Neste país complexo, o Rio Grande do Sul é dos estados mais peculiares. Praticamente ingovernável. Mas a atual gestão faz escola.
A história tem peso. O passado parece ter forjado uma sociedade pouco coesa em seu conjunto e inclinada a polarizações. A presença portuguesa só vingou com a chegada da família real, depois de muitas disputas com espanhóis. O estado foi palco de várias revoltas.
A mais lembrada é a Guerra dos Farrapos, um movimento separatista, mas houve outras tantas disputas internas (e sangrentas) entre facções.
Compõe esse quadro a heterogeneidade cultural – ao mesmo tempo uma benção e um desafio. O gaúcho era mestiço de índio, português, espanhol e africano. A imigração europeia no século 19 tornou a sociedade mais complexa.
Trazendo para os dias de hoje, não seria coincidência que governadores enfrentem tantas dificuldades para governar e não consigam se reeleger. Construir consensos para aprovar reformas é bastante desafiador e muitos comprometeram a higidez das contas públicas, possivelmente no anseio de agradar a muitos – uma postura que acaba alimentando demandas oportunistas de grupos organizados, corroendo o orçamento público.
Outra característica é a elevada judicialização. Há alta incidência do RS nas ações no STF, ponderando pelo tamanho da população, devido à própria litigiosidade nas instâncias anteriores.
O atual governo recebeu um estado quebrado, com 57 meses de atraso no pagamento da folha e bombas relógio a explodir.
A razão entre funcionários ativos (128 mil) e inativos e pensionistas (209 mil) é a mais elevada no Brasil (dados de 2019), sendo que 80% dos vínculos são na educação e na segurança, que contam com regras mais generosas para aposentadoria.

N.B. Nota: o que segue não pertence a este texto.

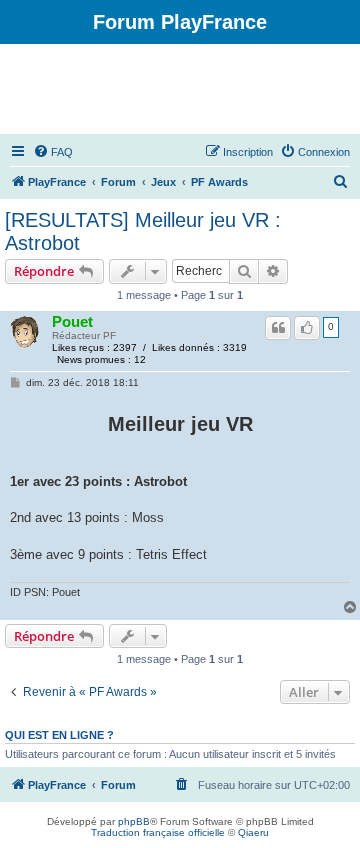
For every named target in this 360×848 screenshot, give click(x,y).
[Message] (16, 383)
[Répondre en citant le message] (278, 328)
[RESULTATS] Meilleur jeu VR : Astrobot (143, 231)
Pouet (72, 321)
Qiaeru (253, 832)
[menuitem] (53, 152)
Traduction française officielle (158, 832)
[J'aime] (307, 328)
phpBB (134, 821)
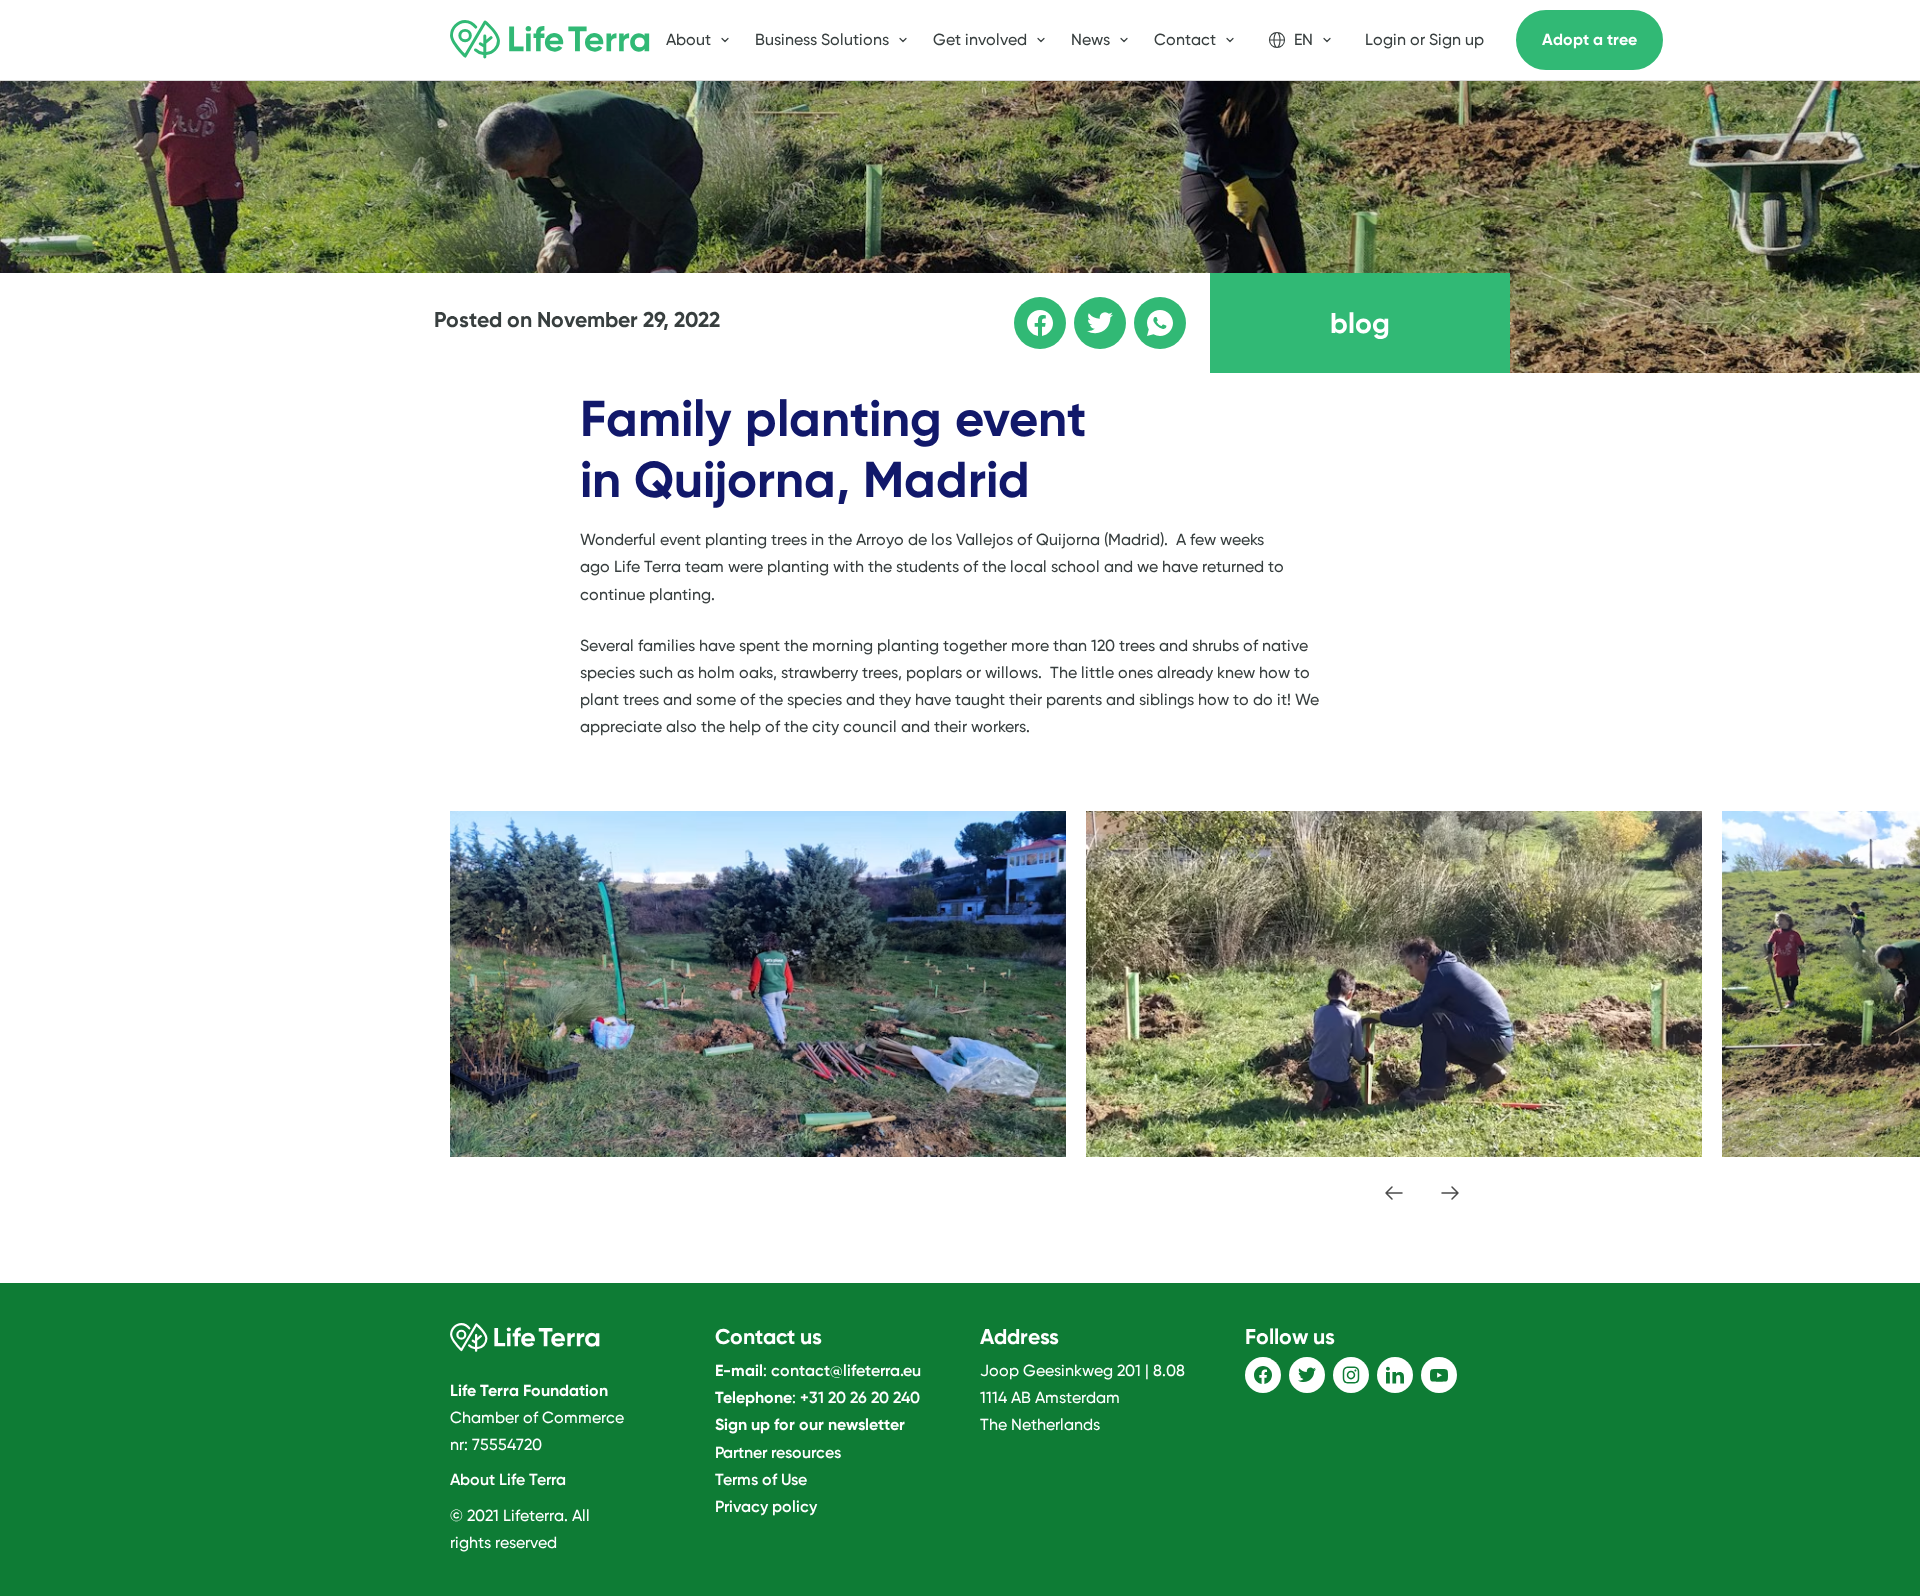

Enquanto o número de ativos encolhe, prejudicando a administração pública, o de inativos só faz crescer – a idade média do funcionalismo é de 51 anos –, pressionando os gastos com Previdência.
Ao longo dos últimos anos, os governos fizeram uso de expedientes inadequados para tentar fechar as contas: saques de depósitos judiciais e do caixa único (com recursos de órgãos e demais poderes). Totalizaram R$19 bilhões e precisam ser devolvidos.
Houve também sensível piora dos indicadores de educação na última década. A 4ª maior renda per capita do País está no 12º lugar no ranking de educação. Isso apesar do legado histórico: a imigração europeia e a menor desigualdade na distribuição de terras resultaram em maiores gastos com educação no passado, segundo pesquisas acadêmicas.
A gestão Eduardo Leite marca uma inflexão. Sem demonizar governos anteriores, segue um roteiro pouco usual na política brasileira: faz diagnóstico dos problemas com base em evidências e dados, comunica a sociedade, apresenta as propostas de reforma e, com diálogo, negocia sua aprovação.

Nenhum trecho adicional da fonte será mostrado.